# Life From the Other Side! Woot!



## Fenix

Hello TAMers! It's been awhile but thought I would check in and say hey. I have met several of you IRL and many of the personalities here walked with me in the early days of my separation and subsequent divorce. It was the classic Expat story with serial cheating discovered in a 25 year marriage thanks to the wonders of modern tech. Anyway, finally was able to finalize the divorce after 3.5 years of negotiation. It was always something. Finally, was able to seal the deal by giving up spousal support rights in exchange for tuition for the kids. 

That period of life was so incredibly painful, but has spawned the best time ever. Funny to think back and say "Wow, am I ever thankful that he was SUCH a cheater" :laugh::laugh: I was able to restart my career, tripled my salary in 3 years, bought a house, and am in the strongest, most equal, most loving partnership I have ever experienced. My guy and I are in it for the long haul. Life is really amazing.

Anyway, for you all still in the throes if it all - take heart. Life can be everything you want it to be. Just be healthy in how you approach it, do your work (emotional, mental and physical) and trust yourself. You too can rise again!


----------



## MovingForward

Fenix said:


> Hello TAMers! It's been awhile but thought I would check in and say hey. I have met several of you IRL and many of the personalities here walked with me in the early days of my separation and subsequent divorce. It was the classic Expat story with serial cheating discovered in a 25 year marriage thanks to the wonders of modern tech. Anyway, finally was able to finalize the divorce after 3.5 years of negotiation. It was always something. Finally, was able to seal the deal by giving up spousal support rights in exchange for tuition for the kids.
> 
> That period of life was so incredibly painful, but has spawned the best time ever. Funny to think back and say "Wow, am I ever thankful that he was SUCH a cheater" :laugh::laugh: I was able to restart my career, tripled my salary in 3 years, bought a house, and am in the strongest, most equal, most loving partnership I have ever experienced. My guy and I are in it for the long haul. Life is really amazing.
> 
> Anyway, for you all still in the throes if it all - take heart. Life can be everything you want it to be. Just be healthy in how you approach it, do your work (emotional, mental and physical) and trust yourself. You too can rise again!

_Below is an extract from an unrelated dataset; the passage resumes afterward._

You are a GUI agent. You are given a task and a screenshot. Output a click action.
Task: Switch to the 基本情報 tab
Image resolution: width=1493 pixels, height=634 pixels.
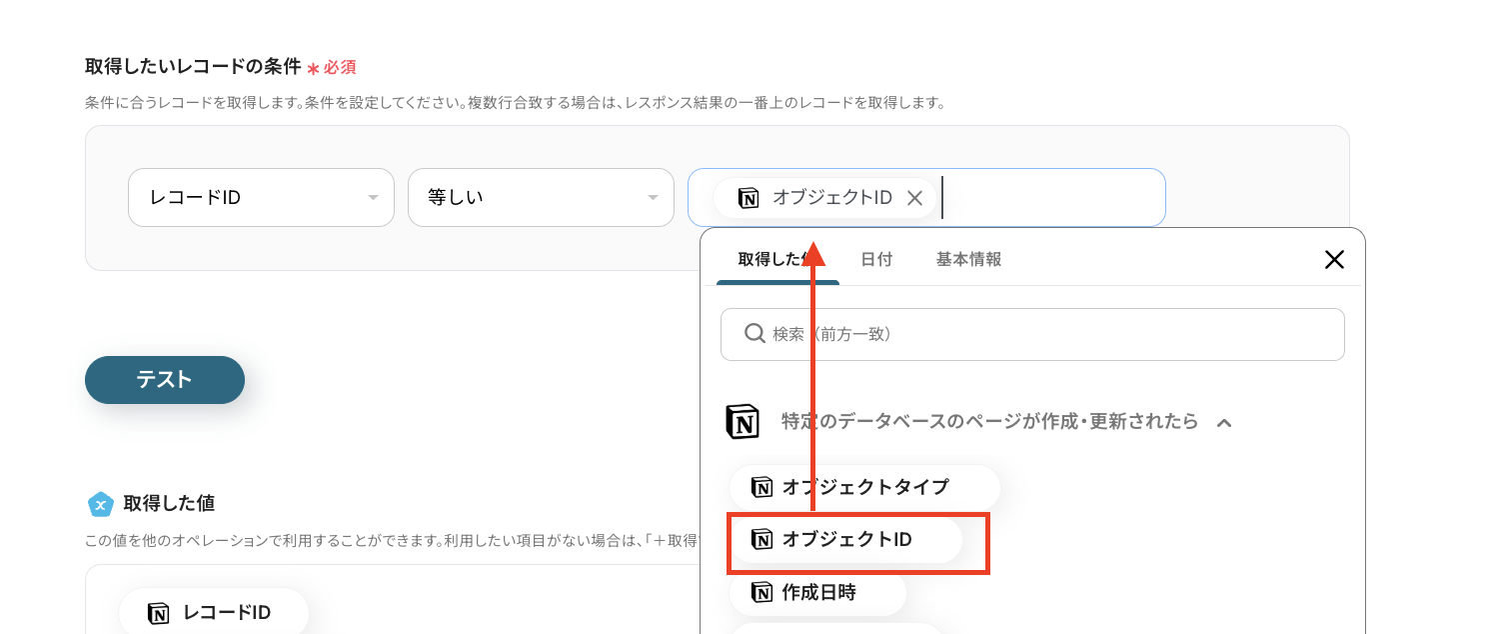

Love seeing things like this. For me felt like the worst time of my life and it was all hopeless. My current relationship is amazing and makes me look back and wonder how i stayed married to my XW.


----------



## Ynot

Yep these are the kind of threads we need more of. I keep saying we need to have a special subforum for post divorce recovery stories. Too often these threads just get buried in the avalanche of woe is me stories that happen right after a divorce.
Too many of us, and I was one, felt that my life was over when I got a divorce. I was such a loser! No one would want me! I had nothing to offer the world! It was all so untrue. But many don't see that.
I am on my way, still a work in progress, but much better now than I was before and immediately after my divorce.


----------



## Fenix

Ynot said:


> Yep these are the kind of threads we need more of. I keep saying we need to have a special subforum for post divorce recovery stories. Too often these threads just get buried in the avalanche of woe is me stories that happen right after a divorce.
> Too many of us, and I was one, felt that my life was over when I got a divorce. I was such a loser! No one would want me! I had nothing to offer the world! It was all so untrue. But many don't see that.
> I am on my way, still a work in progress, but much better now than I was before and immediately after my divorce.

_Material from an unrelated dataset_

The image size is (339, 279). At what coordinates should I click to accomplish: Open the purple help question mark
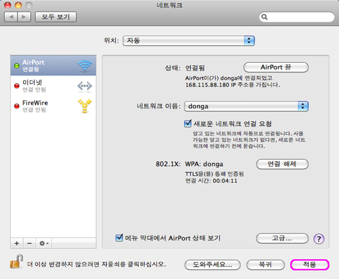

Good for you Ynot! I remember your story and the sadness of it all. Happy to hear that you are progressing.


----------



## Chuck71

Fenix said:


> Hello TAMers! It's been awhile but thought I would check in and say hey. I have met several of you IRL and many of the personalities here walked with me in the early days of my separation and subsequent divorce. It was the classic Expat story with serial cheating discovered in a 25 year marriage thanks to the wonders of modern tech. Anyway, finally was able to finalize the divorce after 3.5 years of negotiation. It was always something. Finally, was able to seal the deal by giving up spousal support rights in exchange for tuition for the kids.
> 
> That period of life was so incredibly painful, but has spawned the best time ever. Funny to think back and say "Wow, am I ever thankful that he was SUCH a cheater" :laugh::laugh: I was able to restart my career, tripled my salary in 3 years, bought a house, and am in the strongest, most equal, most loving partnership I have ever experienced. My guy and I are in it for the long haul. Life is really amazing.
> 
> Anyway, for you all still in the throes if it all - take heart. Life can be everything you want it to be. Just be healthy in how you approach it, do your work (emotional, mental and physical) and trust yourself. You too can rise again!

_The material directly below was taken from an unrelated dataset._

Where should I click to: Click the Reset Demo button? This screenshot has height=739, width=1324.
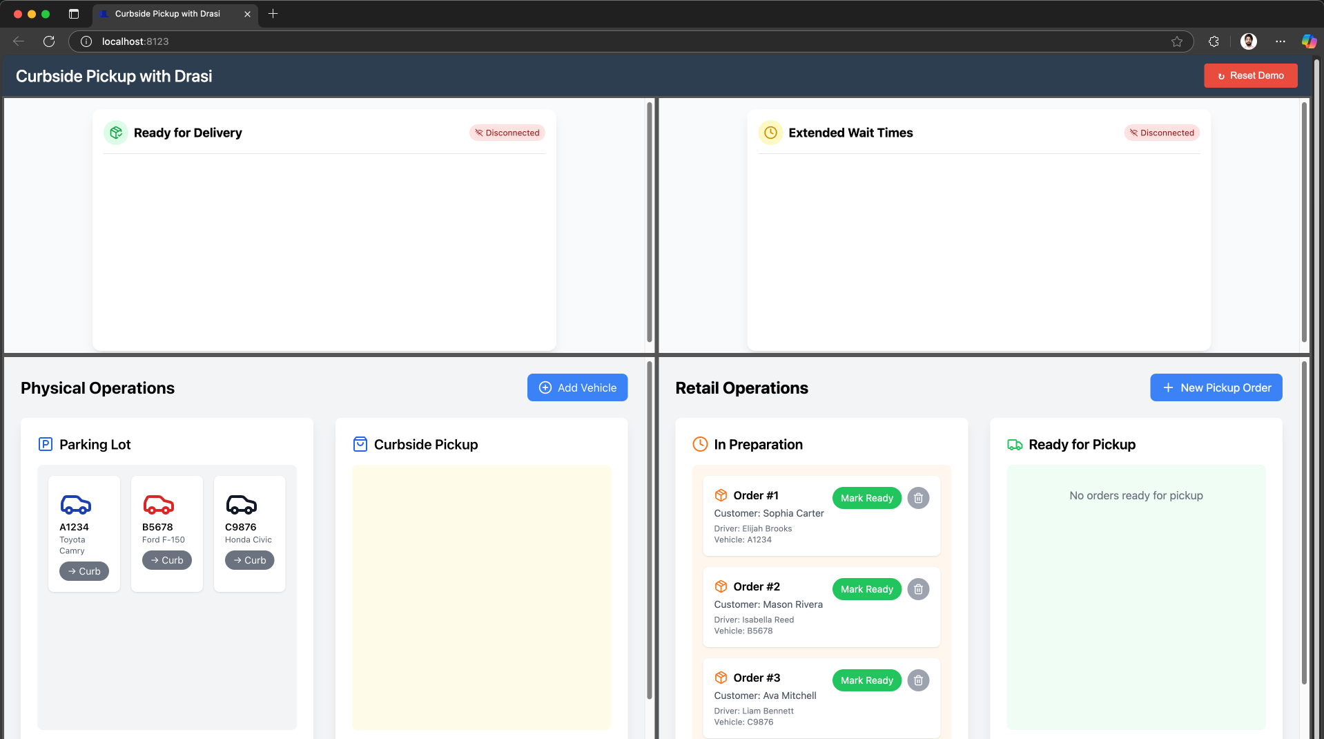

LTNS.......... Have to ask..... how is @AFPhoenix


----------



## arbitrator

Fenix said:


> Hello TAMers! It's been awhile but thought I would check in and say hey. I have met several of you IRL and many of the personalities here walked with me in the early days of my separation and subsequent divorce. It was the classic Expat story with serial cheating discovered in a 25 year marriage thanks to the wonders of modern tech. Anyway, finally was able to finalize the divorce after 3.5 years of negotiation. It was always something. Finally, was able to seal the deal by giving up spousal support rights in exchange for tuition for the kids.
> 
> That period of life was so incredibly painful, but has spawned the best time ever. Funny to think back and say "Wow, am I ever thankful that he was SUCH a cheater" :laugh::laugh: I was able to restart my career, tripled my salary in 3 years, bought a house, and am in the strongest, most equal, most loving partnership I have ever experienced. My guy and I are in it for the long haul. Life is really amazing.
> 
> Anyway, for you all still in the throes if it all - take heart. Life can be everything you want it to be. Just be healthy in how you approach it, do your work (emotional, mental and physical) and trust yourself. You too can rise again!


*Congratulations, @Fenix ~ you're an inspiration to us all! *


----------



## Fenix

Chuck71 said:


> LTNS.......... Have to ask..... how is @AFPhoenix


I have no idea. Hopefully, good.


----------



## Openminded

Great update!!

Very happy for you!!


----------